Parenthetically, the neutron economy (excess neutrons) is
dictated by fissile isotope and spectrum, and Th/U-233
cycle has a worse neutron economy than U/Pu cycle in fast
spectrum, whereas the opposite is true in thermal reactors.
Even then, achieving a breeding ratio of unity in thermal
spectrum is a great engineering challenge.

Super-rapid reprocessing is not necessary to achieve the
7-year doubling time. A two-year ex-core inventory is
already accounted for in the doubling time calculation. We
have two years to reprocess and refabricate.

In the IFR pyroprocessing, all actinides including Pu, Np,
Am, Cm, etc. as well as some U and rare earth fission
products (trace amounts) are recovered in a single product
stream and electrorefining is incapable of separating out
Pu from the rest of actinides. The blanket actinides are
rich in Pu and less minor actinides. However, actinides
from the blanket will be mixed with those from the driver
fuel in the electrorefiner or in the injection casting
fabrication furnace. Hence, separated plutonium cannot be
produced and the entire reprocessing and refabrication are
carried out in the same hot cell, with no accessibility.

The excellent neutron economy also implies that the excess
reactivity requirement to overcome the reactivity deficit
by fuel burnup is minimal. Hence the reactivity control by
control rods (with neutron poisons) is also minimal and the
accidental reactivity insertion events can be dealt with
simple design features. Doppler reactivity feedback is
smaller by about 20-30% compared to oxide fueled fast
reactors. But that is still more than adequate to deal with
prompt reactivity requirements. What is most important is
the overall temperature and power reactivity coefficient.
When the coolant temperature rises or the power increses
for whatever causes, the IFR responds with a negative
reactivity feedback due to coolant density or structure
expansion, which tends to reduce the power and hence the
temperature.

Even in worst case accident events (loss-of-flow and/or
loss-of-heat-sink without scram like TMI-2 or Chernobyl
initiators), the initial coolant temperature rise will
cause thermal expansion of fuel assemblies which increases
neutron leakages, and hence the power is brought down all
by itself without operator actions or safety systems.
Ironically in these events, as the inherent feedbacks try
to bring down the power, the Doppler feedback actually
contributes positive reactivity. (Recall that Doppler was
necessary to protect against inceasing power.

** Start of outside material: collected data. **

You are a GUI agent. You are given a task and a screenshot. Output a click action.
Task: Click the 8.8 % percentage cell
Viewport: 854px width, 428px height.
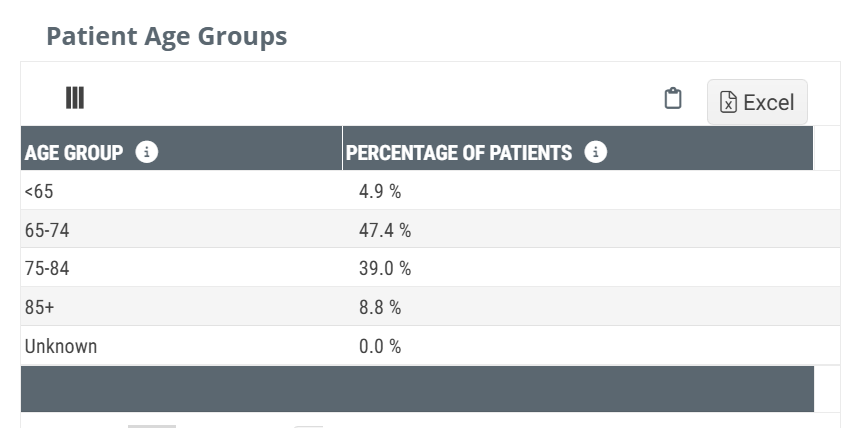380,308
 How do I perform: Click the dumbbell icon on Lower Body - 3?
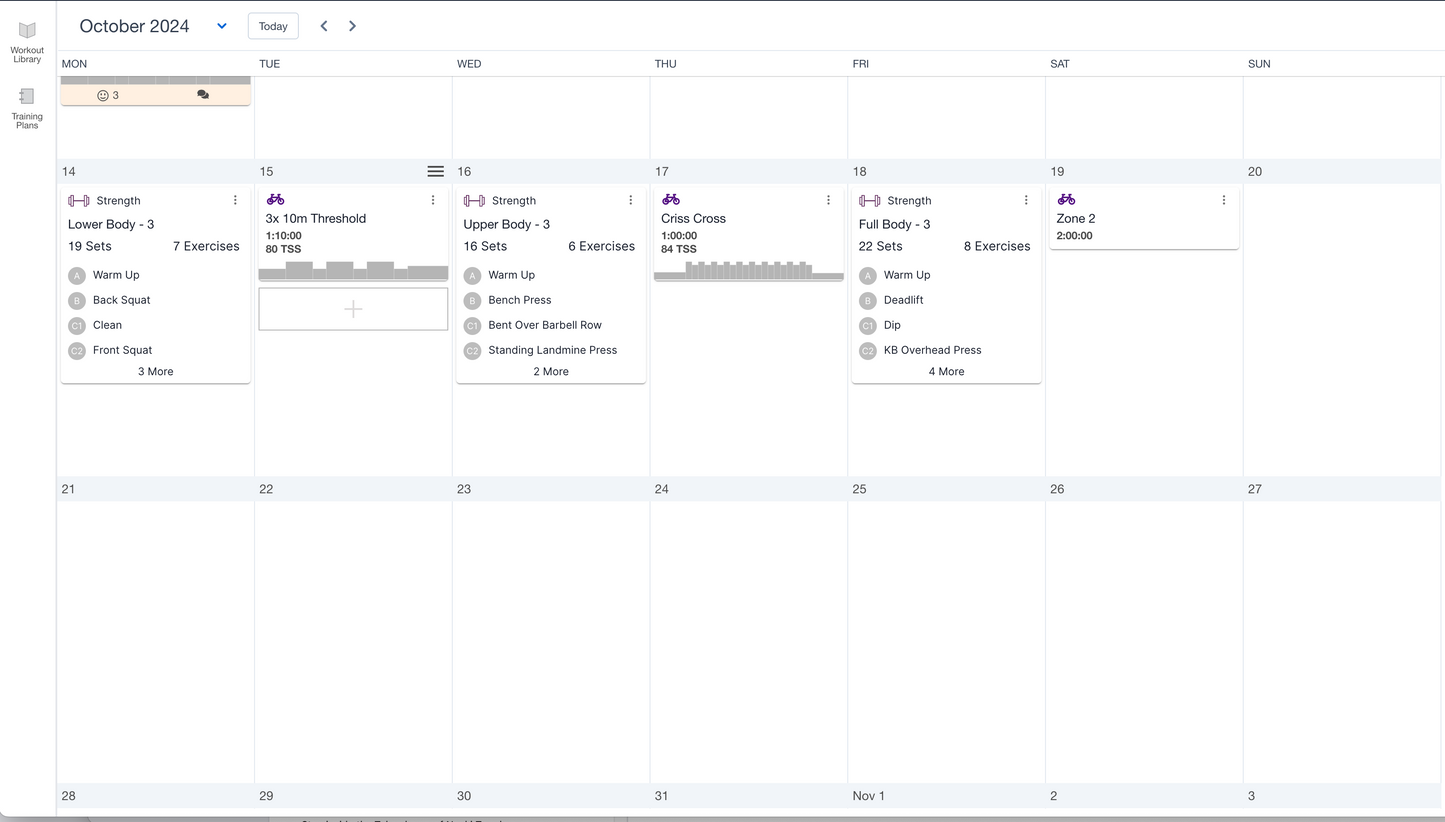[79, 201]
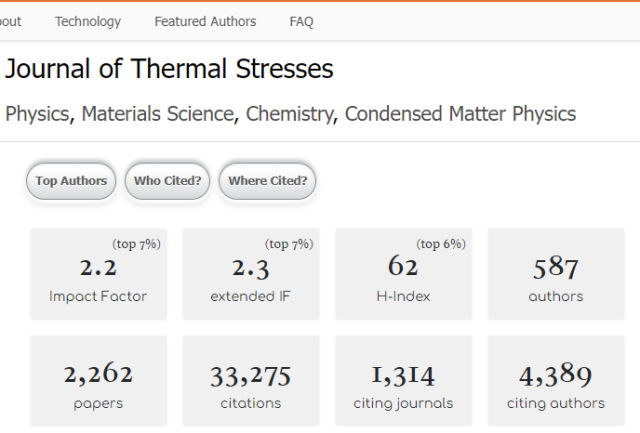
Task: Go to Featured Authors page
Action: (x=205, y=22)
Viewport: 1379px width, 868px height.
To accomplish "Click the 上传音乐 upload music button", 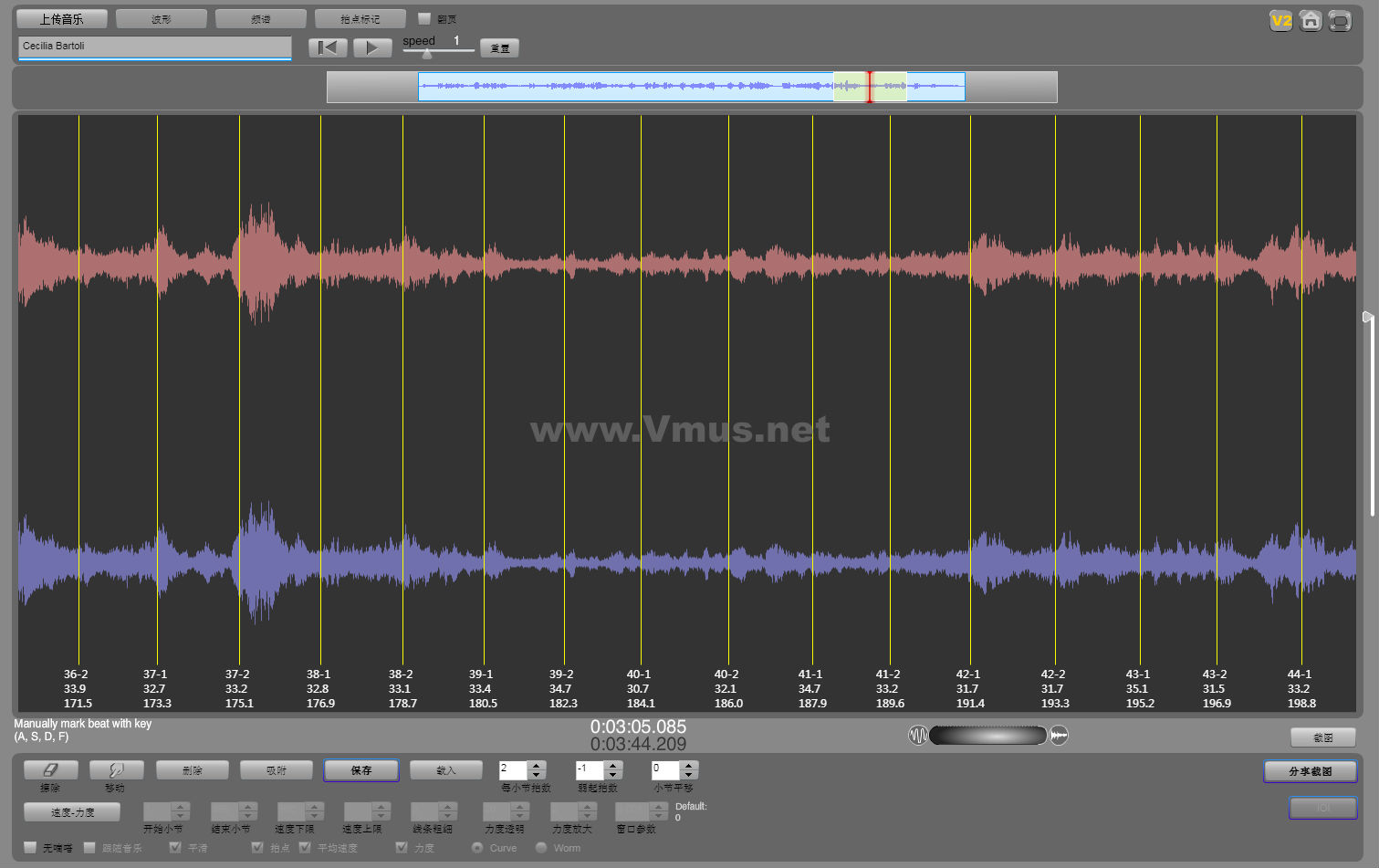I will point(61,18).
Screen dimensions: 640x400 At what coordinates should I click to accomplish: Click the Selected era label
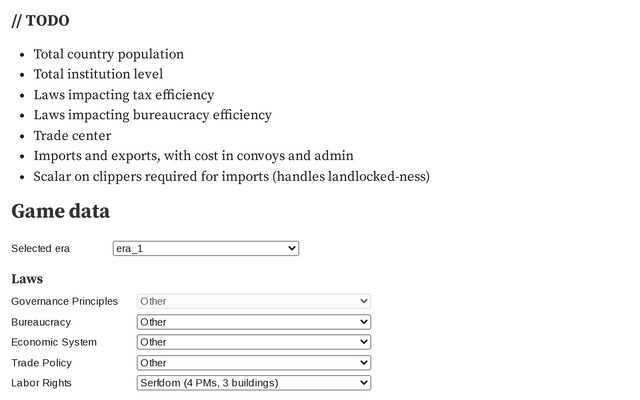point(40,248)
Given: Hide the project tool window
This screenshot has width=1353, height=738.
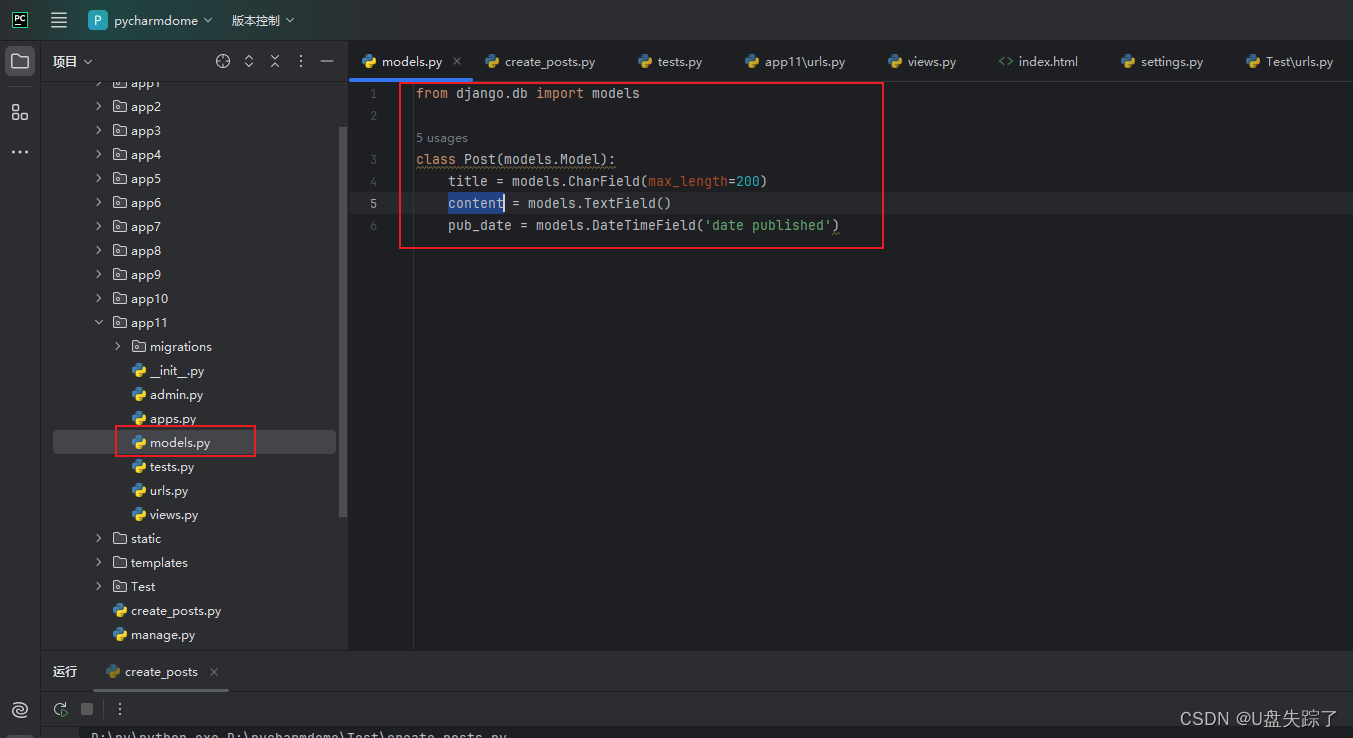Looking at the screenshot, I should (x=327, y=60).
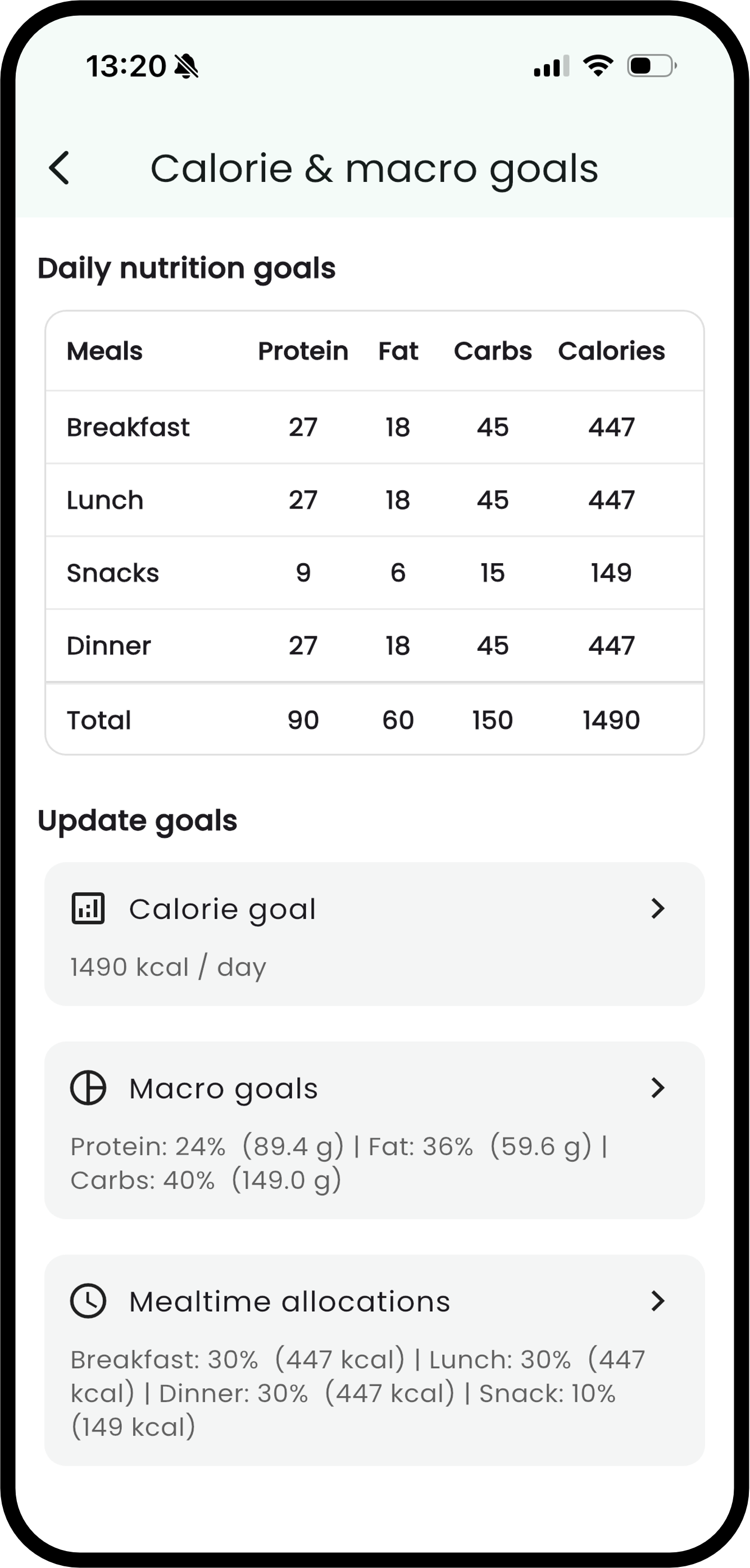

When power is
coming down, it tries to raise the power.) This feature is
unique only with the IFR. The metal fuel operates at low
temperature because of a high thermal conductivity (a
factor of 10 higher than oxide), so the stored reactivity,
(Doppler coefficient) x (temperature difference), is too
small  to override the negative feedback due to coolant
temperature rise. In other words, it's the temperature
difference rather than Doppler coeffient itself that
enables this unique inherent safety. Therefore, in IFR the
Doppler feedback is adequate to deal with overpower
transients, and at the same time it enables inherent safety
features in the other extreme accident conditions.

Current Fast Reactor Construction Projects

Russia resumed the construction of BN-800, primarily
driven by the weapons Pu disposition application.
India is constructing a 500 MWe Prototype Fast
Breeder Reactor (PFBR), to be on-line in 2010.
Subsequently four more units of the same size are
planned in two sites by 2020.
China is constructing 65 MWth/20 MWe China
Experimental Fast Reactor, to be on-line in 2009.
Follow-on 800 MWe prototype FBR planned ~2020.
Both China and India envision rapidly growing demand
for nuclear and consider fast breeder reactors to be
essential part of their future energy mix.

There is a growing international consensus that these
five criteria are what the next-generation advanced nuclear
system must meet to be broadly acceptable for the 21st
century and beyond, namely:

* Reduce the volume and toxicity of nuclear waste.
* Keep nuclear materials unsuitable for direct use in weapons.
* Be passively safe based on characteristics inherent in the reactor design and materials.
* Provide a long-term energy source not limited by resources.
* Be economically competitive with other electricity sources.